I put it that God creates all things, therefore he creates the stimuli that shape our lives, the chemicals in the womb that affects our minds and the events that form our perceptions. He is the cause of everything and all things happen according to his Grand Plan (whatever that may be). Therefore any sins we commit must also be part of this plan, as God knows (expects?) us to commit them (since he knows the future) and chose to put the capacity for the sin in our path in full knowledge of what we will do with it.
In fact, wouldn't God knowing the future make the entire concept of free will an irrelevancy? Either the future is fixed and God can see it or it is not and he can't.

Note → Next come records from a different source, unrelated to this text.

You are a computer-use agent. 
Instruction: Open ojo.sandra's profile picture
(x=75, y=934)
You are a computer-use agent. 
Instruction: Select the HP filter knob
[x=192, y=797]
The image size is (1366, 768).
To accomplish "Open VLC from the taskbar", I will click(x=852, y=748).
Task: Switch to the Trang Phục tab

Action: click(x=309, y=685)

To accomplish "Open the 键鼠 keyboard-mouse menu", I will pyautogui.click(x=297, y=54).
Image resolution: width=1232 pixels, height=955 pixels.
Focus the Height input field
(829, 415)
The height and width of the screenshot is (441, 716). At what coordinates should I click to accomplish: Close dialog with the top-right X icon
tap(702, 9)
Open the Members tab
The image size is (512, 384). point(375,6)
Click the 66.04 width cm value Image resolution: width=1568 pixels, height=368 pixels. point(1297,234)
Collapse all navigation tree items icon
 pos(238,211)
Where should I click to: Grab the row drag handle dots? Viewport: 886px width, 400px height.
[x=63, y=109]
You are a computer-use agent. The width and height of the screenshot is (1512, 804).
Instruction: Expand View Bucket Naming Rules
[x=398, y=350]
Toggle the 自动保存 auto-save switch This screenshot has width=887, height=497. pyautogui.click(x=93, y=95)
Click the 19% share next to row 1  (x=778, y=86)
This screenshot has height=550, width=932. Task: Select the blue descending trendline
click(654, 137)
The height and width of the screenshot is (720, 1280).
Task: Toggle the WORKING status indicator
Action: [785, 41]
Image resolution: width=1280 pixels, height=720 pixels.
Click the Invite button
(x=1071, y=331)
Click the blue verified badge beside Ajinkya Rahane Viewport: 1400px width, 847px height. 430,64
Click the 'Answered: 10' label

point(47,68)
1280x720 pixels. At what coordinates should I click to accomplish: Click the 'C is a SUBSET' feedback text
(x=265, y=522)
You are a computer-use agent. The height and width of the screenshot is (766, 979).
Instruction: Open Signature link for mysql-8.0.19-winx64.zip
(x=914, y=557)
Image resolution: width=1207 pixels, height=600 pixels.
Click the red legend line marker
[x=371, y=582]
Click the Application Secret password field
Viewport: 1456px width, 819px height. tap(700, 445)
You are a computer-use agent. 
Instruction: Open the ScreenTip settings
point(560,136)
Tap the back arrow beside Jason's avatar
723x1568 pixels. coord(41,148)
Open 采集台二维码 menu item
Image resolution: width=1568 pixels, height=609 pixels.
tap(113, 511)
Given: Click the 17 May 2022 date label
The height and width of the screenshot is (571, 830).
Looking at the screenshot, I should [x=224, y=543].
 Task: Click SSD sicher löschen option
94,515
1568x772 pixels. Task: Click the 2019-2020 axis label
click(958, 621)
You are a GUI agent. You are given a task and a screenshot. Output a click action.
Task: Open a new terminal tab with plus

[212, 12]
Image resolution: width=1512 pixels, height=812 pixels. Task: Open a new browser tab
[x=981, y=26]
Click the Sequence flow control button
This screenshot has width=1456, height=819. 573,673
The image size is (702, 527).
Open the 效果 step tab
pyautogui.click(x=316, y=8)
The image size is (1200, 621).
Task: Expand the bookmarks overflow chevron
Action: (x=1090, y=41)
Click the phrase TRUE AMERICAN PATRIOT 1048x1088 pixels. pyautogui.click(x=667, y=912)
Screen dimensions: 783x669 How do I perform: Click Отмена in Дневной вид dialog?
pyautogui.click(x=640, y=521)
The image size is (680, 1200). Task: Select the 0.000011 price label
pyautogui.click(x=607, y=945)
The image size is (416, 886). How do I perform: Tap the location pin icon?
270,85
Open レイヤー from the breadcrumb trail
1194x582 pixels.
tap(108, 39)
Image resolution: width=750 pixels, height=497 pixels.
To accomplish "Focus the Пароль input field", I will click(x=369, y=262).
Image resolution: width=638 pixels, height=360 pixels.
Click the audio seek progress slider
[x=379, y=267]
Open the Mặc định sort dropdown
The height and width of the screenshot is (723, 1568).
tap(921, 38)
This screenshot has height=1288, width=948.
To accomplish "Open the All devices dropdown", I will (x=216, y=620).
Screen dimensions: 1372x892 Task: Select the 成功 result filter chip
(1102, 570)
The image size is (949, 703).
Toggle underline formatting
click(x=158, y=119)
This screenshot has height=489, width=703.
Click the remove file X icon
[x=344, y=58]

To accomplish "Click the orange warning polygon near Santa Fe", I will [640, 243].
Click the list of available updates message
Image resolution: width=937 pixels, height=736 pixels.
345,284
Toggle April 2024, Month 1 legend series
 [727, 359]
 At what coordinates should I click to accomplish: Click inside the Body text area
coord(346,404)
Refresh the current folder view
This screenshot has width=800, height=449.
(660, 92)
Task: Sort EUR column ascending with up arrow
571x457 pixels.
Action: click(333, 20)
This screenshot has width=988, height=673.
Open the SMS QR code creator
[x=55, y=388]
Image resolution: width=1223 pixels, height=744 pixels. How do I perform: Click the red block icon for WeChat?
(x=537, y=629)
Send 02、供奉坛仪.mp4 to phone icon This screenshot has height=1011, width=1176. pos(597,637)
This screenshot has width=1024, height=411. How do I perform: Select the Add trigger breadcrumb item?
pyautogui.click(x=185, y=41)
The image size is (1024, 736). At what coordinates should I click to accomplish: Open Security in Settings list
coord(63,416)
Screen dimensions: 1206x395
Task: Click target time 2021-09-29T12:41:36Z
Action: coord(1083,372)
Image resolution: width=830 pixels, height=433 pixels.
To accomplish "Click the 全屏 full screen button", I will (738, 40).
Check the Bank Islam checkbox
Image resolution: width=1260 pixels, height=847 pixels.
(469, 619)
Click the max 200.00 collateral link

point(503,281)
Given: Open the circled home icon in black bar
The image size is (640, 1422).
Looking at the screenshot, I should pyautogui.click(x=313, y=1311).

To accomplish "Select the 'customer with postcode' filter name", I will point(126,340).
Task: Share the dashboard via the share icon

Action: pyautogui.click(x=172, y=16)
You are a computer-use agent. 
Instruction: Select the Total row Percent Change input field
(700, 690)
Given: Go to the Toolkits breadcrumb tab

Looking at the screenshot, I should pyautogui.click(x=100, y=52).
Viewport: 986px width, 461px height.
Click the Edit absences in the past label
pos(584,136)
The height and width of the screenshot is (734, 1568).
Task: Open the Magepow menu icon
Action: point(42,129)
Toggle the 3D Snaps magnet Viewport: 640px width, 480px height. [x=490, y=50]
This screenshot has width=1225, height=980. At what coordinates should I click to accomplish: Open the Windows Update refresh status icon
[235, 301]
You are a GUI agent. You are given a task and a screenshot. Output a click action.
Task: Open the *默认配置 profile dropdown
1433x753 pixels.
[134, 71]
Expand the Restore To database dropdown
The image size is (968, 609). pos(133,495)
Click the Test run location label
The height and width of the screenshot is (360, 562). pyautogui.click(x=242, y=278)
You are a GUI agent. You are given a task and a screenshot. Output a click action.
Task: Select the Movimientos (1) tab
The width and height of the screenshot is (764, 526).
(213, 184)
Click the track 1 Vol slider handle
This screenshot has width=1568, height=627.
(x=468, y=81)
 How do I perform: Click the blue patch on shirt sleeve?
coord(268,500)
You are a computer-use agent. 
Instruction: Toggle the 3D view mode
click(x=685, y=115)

We don't deserve heaven. End of story.
So you keep on telling me, but I still don't understand why. We carry on as part of God's plan which he created, crafted and put into motion. He controls all things and is the first cause for everything- every action, consequence and reaction traces its path back to God. Therefore we are part of this scheme. Why would God decide to treat us so harshly when we're only doing what he's told us to?
Or do you mean "I don't deserve heaven"?
So you're saying that I have to believe in absolute predestination with no level of human responsibility or free will? Why? If I make the decision to do something wrong, surely it's me rather than my parents, family, friends, teachers, society, etc. who influenced me who takes the blame for it.
According to human laws, yes. Human laws are incapable of taking into account the infinite computations and degrees of affectation which may have influenced your wrongdoing. God, however, could.
So why doesn't he? Why is he so constrained by such a human notion of law?
Adam and Eve had the capacity to choose for themselves. Knowing what they would choose doesn't mean forcing their hand.
But he created them, body and soul. He created their ability to sin, he created the situation for them to sin and he knew what would happen when all these things were in place.
That does sound pretty predetermined to my mind.
Ultimately, the Bible teaches that God turned the existence of sin into something far better than what would have been without sin. The apostle Paul puts it like this:
Romans 5.20-6.2 wrote:0Now the law came in to increase the trespass, but where sin increased, grace abounded all the more, 21so that, as sin reigned in death, grace also might reign through righteousness leading to eternal life through Jesus Christ our Lord. 1What shall we say then? Are we to continue in sin that grace may abound? 2By no means! How can we who died to sin still live in it?
God's response to sin ultimately eclipses the negative impacts of sin. But that in no way absolves us of our own responsibility.
I'm confused, didn't God plan for there to be sin then? Surely God, if he created all things and knows all of the future, must have known what would happen- why did he need to incorporate new ideas to take it into account?
If God exists, then the chance of that audible voice being God speaking is much greater, if He doesn't it's much smaller.
Well, no. If he doesn't exist then the probability is zero. If he does then yes, the probability is greater but it's very easy to have somehting greater than nothing
There's no reason at all that even accounting for God's existence the probability of the 'voices' coming from him should shoot up to anything like 'probable'- that's implied conjecture.
A perspective that falls neither way is clearly mistaken.
So the concept of weighing equally probably (or improbable) events as equally likely is mistaken? It's practical, I would have thought.